L’obscurité avait atteint son apogée et Lucas sortit de la taverne légèrement étourdi par l’alcool… il se serra contre Margueritte alors que celle-ci s’écartait en poussant de stupides gloussements… Lucas réitéra plusieurs fois son manège mais la jeune femme, malgré ses rires aguicheurs, lui fit rapidement comprendre qu’elle ne s’intéressait pas à lui.

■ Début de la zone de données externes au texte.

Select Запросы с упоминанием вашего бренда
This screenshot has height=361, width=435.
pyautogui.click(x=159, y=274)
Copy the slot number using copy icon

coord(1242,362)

Il resta un instant coi puis prit une mine plus triste alors qu’il regardait l’horizon… Il songea à son ultime conquête, celle qui prendrait à jamais son cœur en espérant que cela n’arrive vite...
Un bruit. Il se retourna et examina les alentours de la ruelle... rien.
Rassuré, il déposa lentement son verre, ce troisième verre, ce verre en trop qui troublait son esprit et ralentissait son regard. Mélancolique, il pensait à son arrivée dans la ville. Il n’avait pas eu de chance dans ses rencontres et ne trouvait que peu d’argent mais, même si son charme lui suffisait à ne pas payer les passes dans les maison closes, il n’en resterait pas moins qu’un sans avenir s' il ne trouvait pas de travail, encore moins une vraie femme à aimer, et deviendrait un vulgaire roturier qui, plus tard , deviendrait malhonnête pour pouvoir survivre et manger… Il frissonna à cette idée…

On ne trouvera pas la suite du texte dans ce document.